2019年8月24日土曜日

アニマティズムという時代識知

石器前波を生み出した「時代識知」に最も近い観念とは、人類学などで使われている「アニマティズム(animatism)」ではなかったか、と筆者は推定しています。

イギリスの人類学者、R.R.マレット(Robert Ranulph Marett:1866~1943)が提唱した観念形態で、「プレアニミズム(pre-animism」、「マナイズム(manaism)」、「ディナミズム(dynamism」ともよばれています。


アニマティズムとは、動植物のみならず無生物や自然現象など、すべてのものに生命があり,生きている、とする考え方です。

アニマ(anima)とは 霊魂を意味するラテン語ですが、アニマティズムでは、霊魂の存在は否定したうえで、生命は認めると考え方が、人類の初期段階に存在した、と主張しています。


「人間、事物、動植物、諸現象の作用や活動とは、活力、威力、生命力、呪力、超自然力である、と感じる心理や態度である」と考えて、「活力や生命力という観念が、歴史的にも心理的にも霊魂や精霊という観念に先行している」と述べられています(Pre-animistic Religion:1900) 。

マレットによると、メラネシアやポリネシアの先住民が抱いているマナ(mana)という観念は、超自然力や呪力であり、神や人間はもとより自然現象全てに含まれており、物から物へと転移していきます。例えば戦士が敵を倒せるのは、槍に強力なマナが付加されているからです。
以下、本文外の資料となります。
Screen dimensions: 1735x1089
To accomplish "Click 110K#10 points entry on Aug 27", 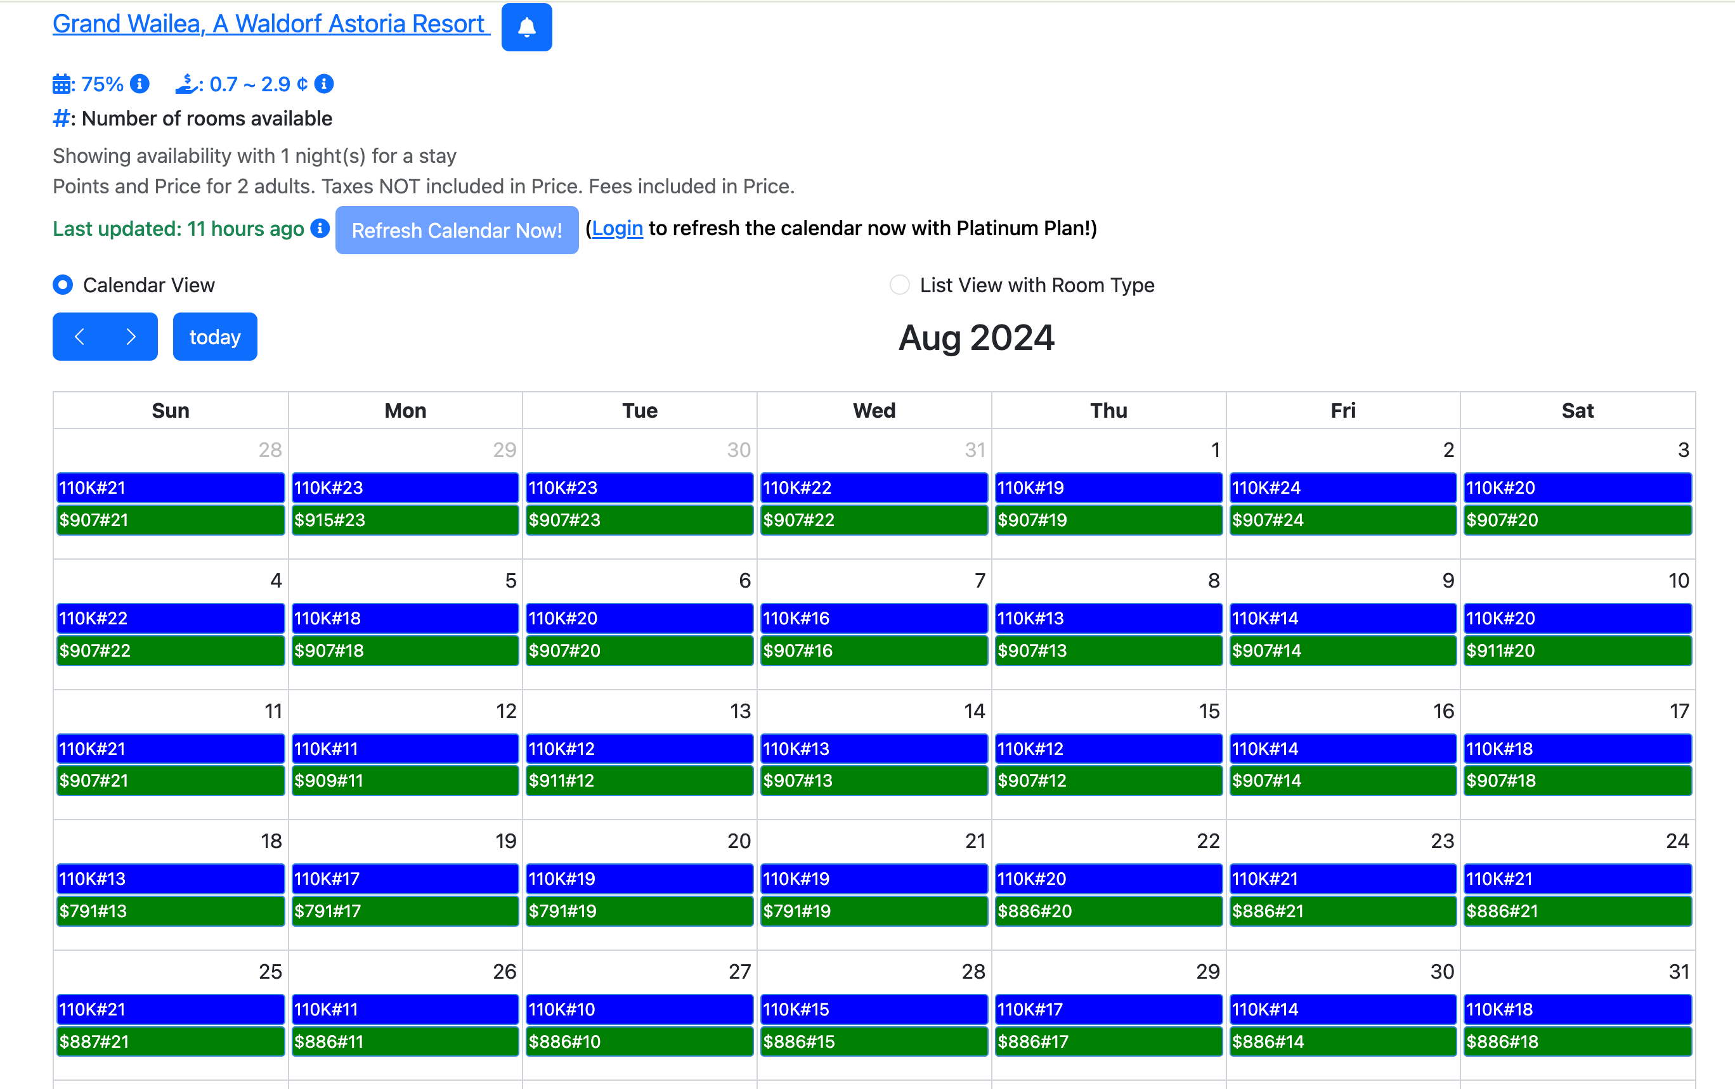I will (x=639, y=1008).
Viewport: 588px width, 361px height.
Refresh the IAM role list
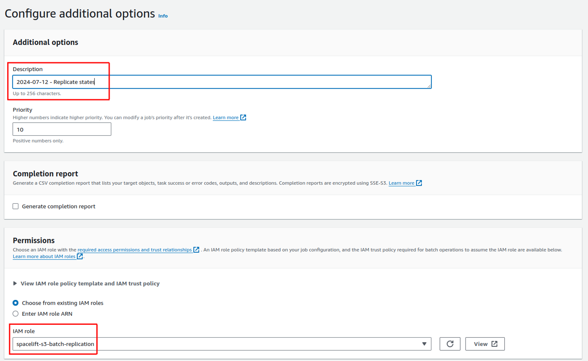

南アフリカのコーサ人(Xhosa)は、暴風が吹きよせる時には、丘に登って風の進路を変えるように呼びかけます。暴風に霊魂を認めているのではなく、暴風そのものを生き物とみなして反応しているからだ、と説明しています


要するに、未開時代の人間は、動物や事物そのものを非人格的な威力や活力を認めたうえで、それらに情動的に反応し、驚異や恐怖、さらには尊敬や畏敬の念を抱いていた、と考えているのです。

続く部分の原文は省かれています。